WORK TO BE COMPLETED: Below are the records; give again exactly the lines that run from the one with "Image resolution: width=1456" through the last line.

───── GIVEN RECORDS

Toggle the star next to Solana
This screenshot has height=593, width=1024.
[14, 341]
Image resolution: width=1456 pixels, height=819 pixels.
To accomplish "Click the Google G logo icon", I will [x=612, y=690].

──────────

ANSWER FOR THE TASK:
Image resolution: width=1456 pixels, height=819 pixels.
To accomplish "Click the Google G logo icon", I will [x=612, y=690].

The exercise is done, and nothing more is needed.